Il s’agit, d’abord, d’enrayer le développement anarchique – autrement dit de « contrer les abus » – des grandes surfaces, qui défigurent la périphérie des villes et menacent les petits commerces.
Il s’agit, ensuite, de protéger les commerces de centre-ville et d’encourager leur revitalisation, ce qui déboucherait sur un meilleur rééquilibrage de l’implantation commerciale entre « zone centre-ville » et hors « zone centre-ville ».
Il s’agit, enfin, de favoriser la consommation économe de l’espace, la protection de l’environnement, des paysages et de l’architecture, ainsi que la diversité commerciale, dans la suite logique du Grenelle 2 de l’environnement.
Sur l’ensemble de ces points, nous sommes, je pense, tous d’accord, mes chers collègues.
Aussi, cette proposition de loi, qui vise à remettre à plat l’ensemble de l’urbanisme commercial et à en intégrer les règles dans le code général de l’urbanisme, peut recueillir, me semble-t-il, notre assentiment, dès lors toutefois qu’elle peut également tenir compte, même de façon induite, de certains éléments économiques.
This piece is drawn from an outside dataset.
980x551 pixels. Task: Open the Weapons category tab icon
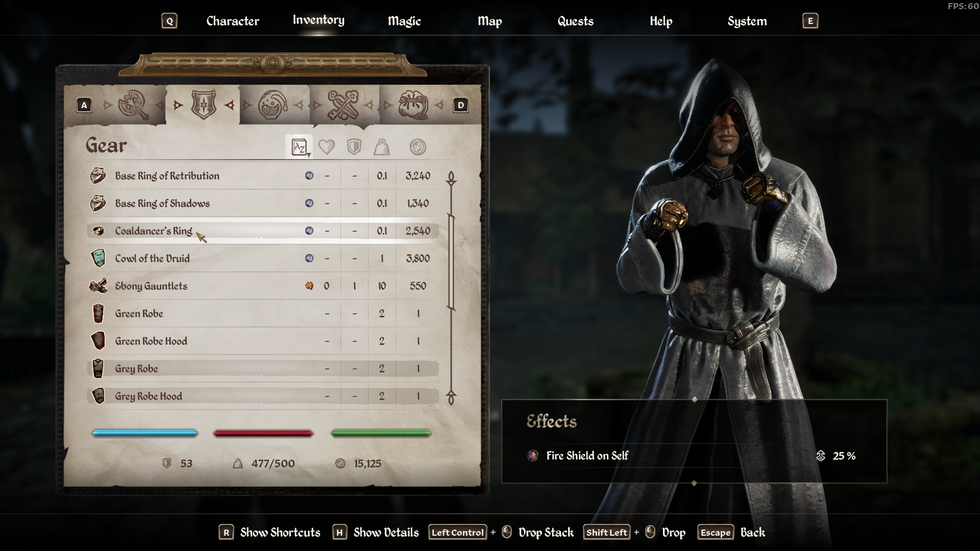click(134, 105)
En effet, diverses dispositions semblent frappées au coin du bon sens.
Nous savons que l’originalité de la législation française actuelle régissant les implantations commerciales repose sur une double autorisation : une autorisation commerciale, d’une part, une autorisation d’urbanisme classique, applicable au permis de construire, d’autre part. Il est souhaitable de simplifier ce dispositif.
D’ailleurs, la LME prévoit une période transitoire de trois ans au terme de laquelle les seuils seront abrogés et les dispositions d’urbanisme commercial disparaîtront du code de commerce. Là aussi, il faut en tenir compte.
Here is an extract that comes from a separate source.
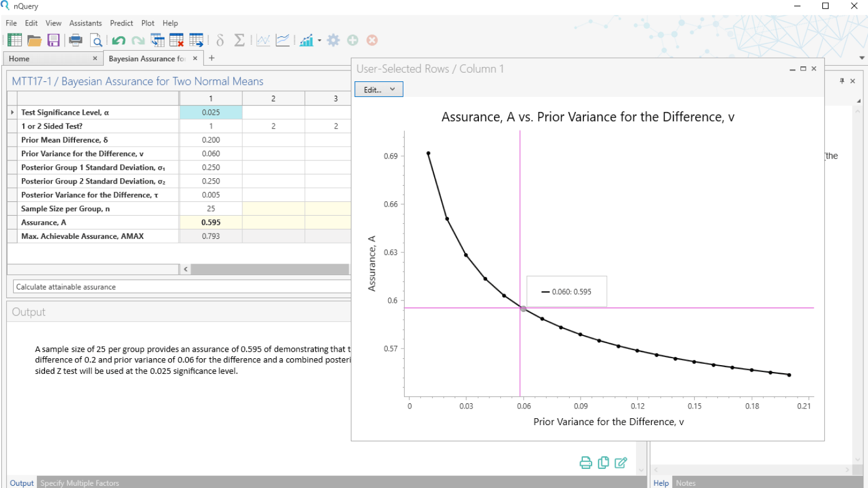The image size is (868, 488).
Task: Open print preview
Action: [x=96, y=40]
Quant aux SCOT, ils doivent couvrir l’ensemble du territoire d’ici à 2017 et visent à préciser les orientations relatives aux équipements commerciaux. On ne peut l’oublier.
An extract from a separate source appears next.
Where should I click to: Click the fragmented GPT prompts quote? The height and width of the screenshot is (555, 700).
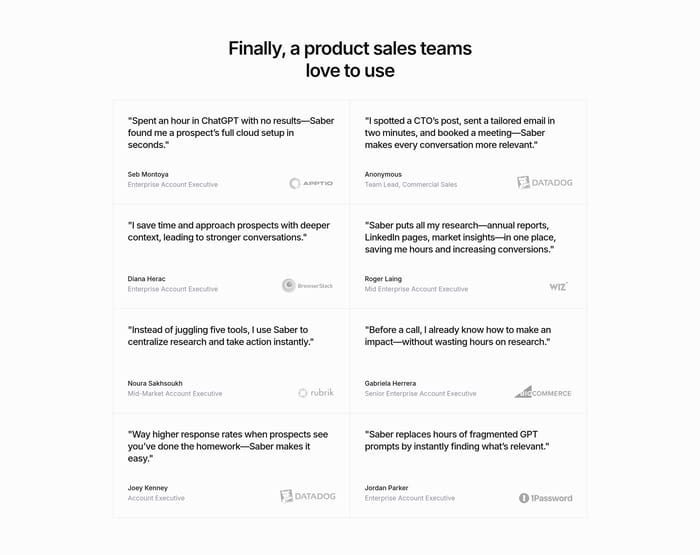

Dès lors, et comme tous les intervenants précédents l’ont rappelé, le SCOT, qui est élaboré par les maires de plusieurs communes, devient le « document maître » en matière d’urbanisme commercial. Il fixe les grandes orientations touchant la revitalisation des centres-villes, l’implantation des services de proximité, la desserte des transports, etc. Il peut déterminer des zones de centre-ville où seul le plan local d’urbanisme, qui est, lui aussi, élaboré par les élus, réglementera désormais l’urbanisme commercial.
En outre, lorsque l’intercommunalité se sera dotée d’un PLU, ce qui n’est pas très fréquent aujourd'hui, ce dernier pourra jouer le rôle du SCOT en matière d’urbanisme commercial. En revanche, en l’absence de SCOT ou de PLU communautaire, une intercommunalité pourra se saisir de la compétence en matière d’urbanisme commercial et élaborer un document d’aménagement commercial, un DAC. Ce dispositif nous est désormais connu.
Enfin, en l’absence d’intercommunalité ou lorsque la structure intercommunale ne s’est dotée ni d’un SCOT, ni d’un PLU, ni d’un DAC, les projets de commerce devront être soumis à la commission régionale d’aménagement commercial, la CRAC, dès que leur surface hors œuvre nette dépassera 300 mètres carrés.
Tout cela va dans le bon sens. Toutefois, si nous pouvons être globalement d’accord avec ces diverses orientations, certaines garanties doivent cependant – cela me paraît évident – être apportées quant à la prise en compte des intérêts du commerce de proximité.
Ainsi, je ne peux qu’approuver les propositions de la commission de l’économie, laquelle définit un cadre plus précis pour la localisation des différentes catégories de commerce en fonction de leur typologie. Tout au plus me permets-je sur ce plan, monsieur le rapporteur, de relever que le IV de l’article 1er – c’est l’alinéa 11 – peut poser problème dans la mesure où il dresse une liste limitative et exhaustive des catégories de commerces en excluant notamment les activités de services à la personne – par exemple, les salons de coiffure – qui devraient pourtant y trouver leur place.
Qui plus est ne manquera pas de se poser dans la pratique la question du coût des localisations commerciales en centre-ville. Il ne sert à rien de vouloir réserver certaines zones aux commerces de proximité si celles-ci sont inaccessibles aux petits commerçants et aux artisans indépendants en raison du prix du loyer.